[Material supplied]:
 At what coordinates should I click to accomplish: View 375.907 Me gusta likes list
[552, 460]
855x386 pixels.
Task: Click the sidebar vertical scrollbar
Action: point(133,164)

[Work to complete]:
Please transcribe the full listing exactly, down to the last line.

[Result of the task]:
 At what coordinates should I click to accomplish: View 375.907 Me gusta likes list
[552, 460]
855x386 pixels.
Task: Click the sidebar vertical scrollbar
Action: point(133,164)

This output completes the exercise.